The final step is to get hold of the abstracts.
Getting the URLs of the Abstracts
The only place I could find the abstracts for the talks was on the individual videos, so there’s a final bit of webscraping to do.
Like before, I used read_html()
to pull the entire page, and then html_nodes()
and html_text()
to pull out the text.
video_links <- read_html("https://www.rstudio.com/resources/videos/rstudioconf-2018-talks/")
titles <- video_links %>%
html_nodes("#post-15671 a") %>%
html_text()
# Get rid of any blank values
titles <- titles[titles!=""]
head(titles)
## [1] "Greg Swinehart"
## [2] "The unreasonable effectiveness of empathy"

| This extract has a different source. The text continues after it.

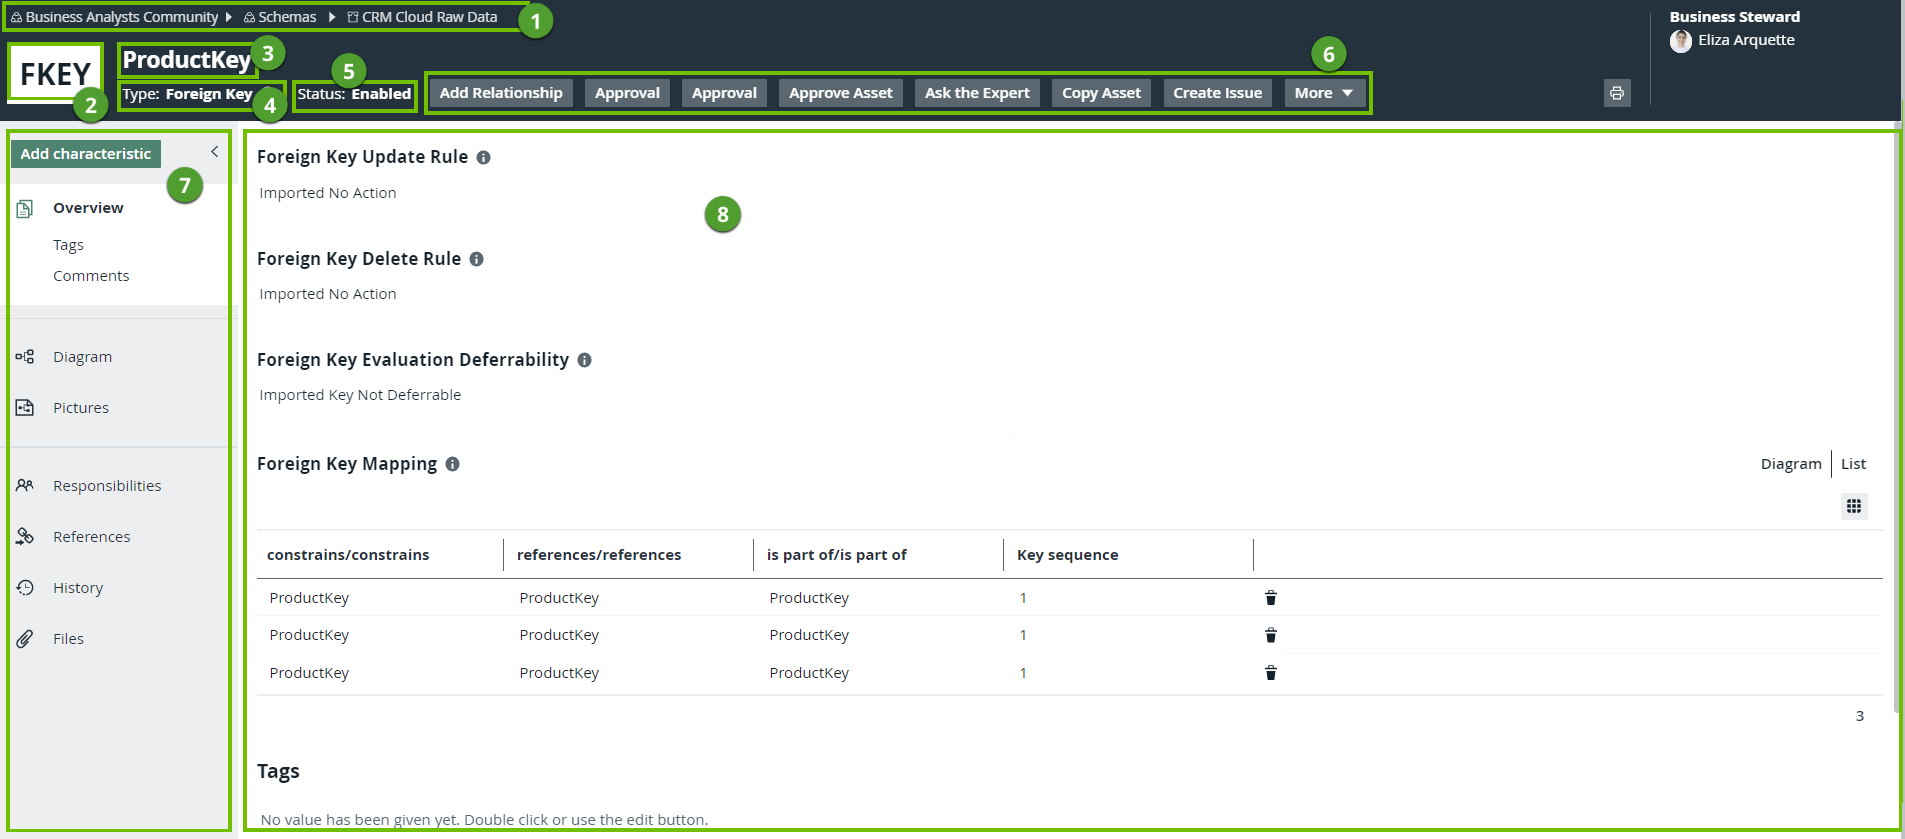Delete the first ProductKey mapping row

coord(1270,598)
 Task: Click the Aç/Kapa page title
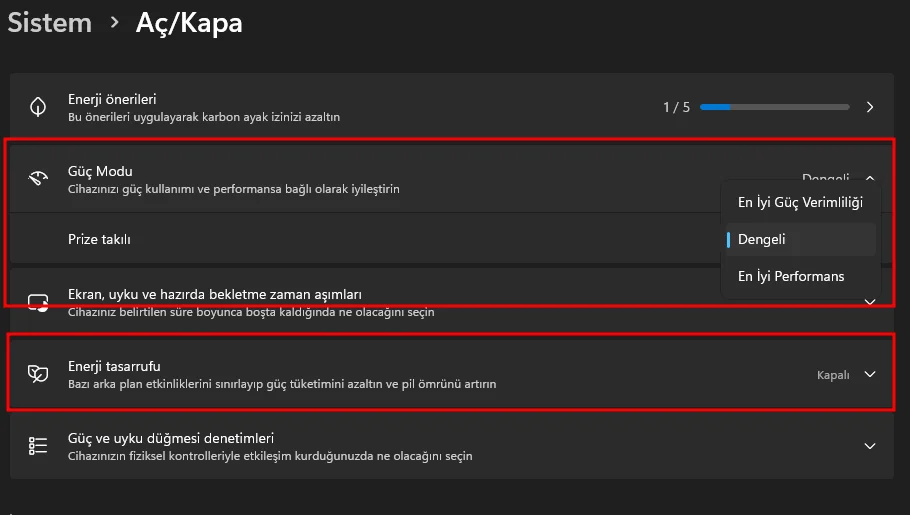pyautogui.click(x=189, y=22)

## [3] "Teach the Tidyverse to beginners"
## [4] "How I Learned to Stop Worrying and Love the Firewall"
## [5] "Imagine Boston 2030: Using R-Shiny to keep ourselves accountable and empower the public"
## [6] "Phrasing: communicating data science through tweets, gifs, and classic misdirection"
I also need the links to the pages where the talks are. To pull these out, instead of html_text()
, I used html_attr()
which extracts everything with a specified attribute, in this case, “href” for the link locations.
As there is duplication I only keep every alternating value.
links <- video_links %>%
html_nodes("#post-15671 a") %>%
html_attr("href")
links <- links[seq(from = 1, to = length(links), by = 2)]
head(links)
## [1] "https://www.rstudio.com/rviews/author/greg/"
## [2] "https://www.rstudio.com/resources/videos/the-unreasonable-effectiveness-of-empathy/"
## [3] "https://www.rstudio.com/resources/videos/teach-the-tidyverse-to-beginners/"
## [4] "https://www.rstudio.com/resources/videos/how-i-learned-to-stop-worrying-and-love-the-firewall/"
## [5] "https://www.rstudio.com/resources/videos/imagine-boston-2030-using-r-shiny-to-keep-ourselves-accountable-and-empower-the-public/"
## [6] "https://www.rstudio.com/resources/videos/phrasing-communicating-data-science-through-tweets-gifs-and-classic-misdirection/"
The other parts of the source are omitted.